First of all get off the oxycodone and the Fentanyl. And the Co-dydromal.
You should have been provided with an axial-traction device, and been taking anti-inflammatories (starting with prednisone and ibuprufin, then going to only ibuprufin) while recieving short sessions of axial traction for ten to fifteen minutes with a two hour break and then another treatment all day long. Prednisone is commonly started at 60 mg for four daya, then cut to 40 for three days, then to twenty for a week and then fifteen for a month, then ten, and finally five. You need about four months of axial traction.
If you have not been prescribed axial traction find another physician.
You need to maintain good hydration and keep your blood sugar levels down.

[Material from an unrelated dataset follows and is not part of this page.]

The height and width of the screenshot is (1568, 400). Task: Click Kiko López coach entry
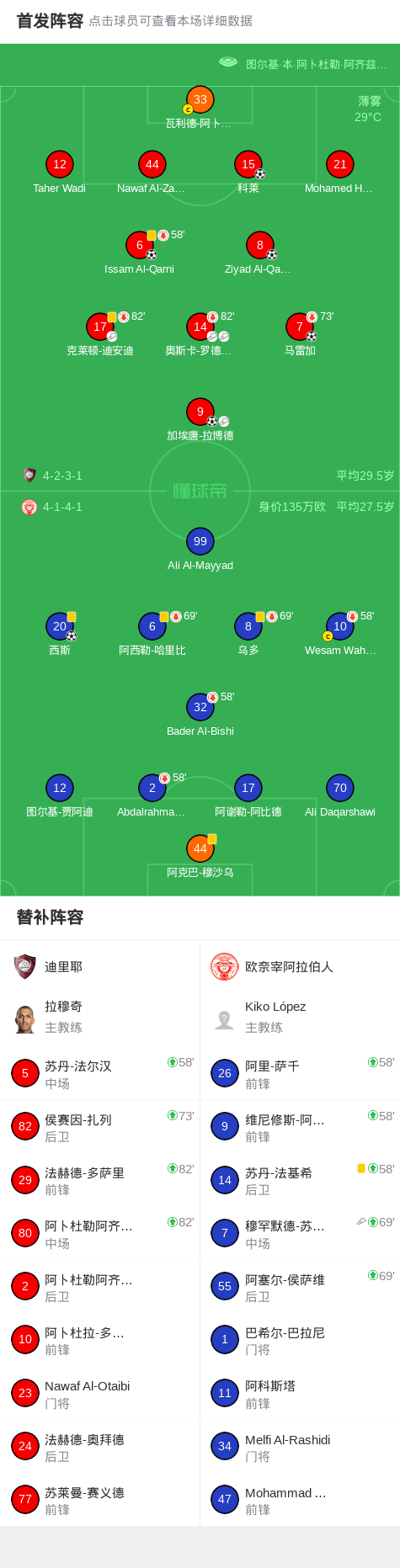[300, 1017]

High glucose levels increase pressure on the nerves through osmolysis.
Metformin (prescribed for diabetes) will help, although it is not approved. It works by lowering glucose levels, which reduces pressure on the nerves.
And a pain specialist with experience in subluxion injuries.
Then you should have been provided with a TENS device. For pain. The TENS will work. Accupuncture also helps.
Do NOT wear a cervical collar. It degrades muscle tone.
Do NOT take muscle relaxants or have ultrasound therapy.
Thanks to inappropriate medical advice you have ended up paralyzed.
And it will get worse. The natural tendency is not to move through the limit of pain. In a subluxion injury that means your range of motion becomes progressively limited until finally you have a frozen shoulder and need a walker.
Then you should have been advised to exercise your head through the limits of pain. This doesn't sound logical, but it is the only way to diminish the pain. Three hundred and sixty degree rotations.
Hi, Thank you for your question. Usually, such symptoms may result due to post-concussion syndrome and may last for weeks or months after the injury that caused from the injury of a fall, vehicle accident, or sports injury. For treatment approach, first it is essential to get (MRI) done to detect the brain or spinal abnormalities after that injury. Treatment commonly may be suggested for symptoms such as pain-killers, some antidepressants, physical therapy and regular exercises. If you suffer continuous headache, please arrange an appointment with a neurologist right away who will evaluate the possibilities here and can provide you an appropriate treatment. Further referral to a psychologist may be also helpful in order to treat usual anxiety or depression after such injuries (sometimes one may have) that may be one of the aggravating factors for persistent symptoms. Hope this information proves helpful to you. Take Care & Regards!!!
The problems are generaly due to what is called a subluxion injury, which only shows up months after the event. It is particuliarly evident when the head is flexed forcibly.
There are many theories about how the pain develops.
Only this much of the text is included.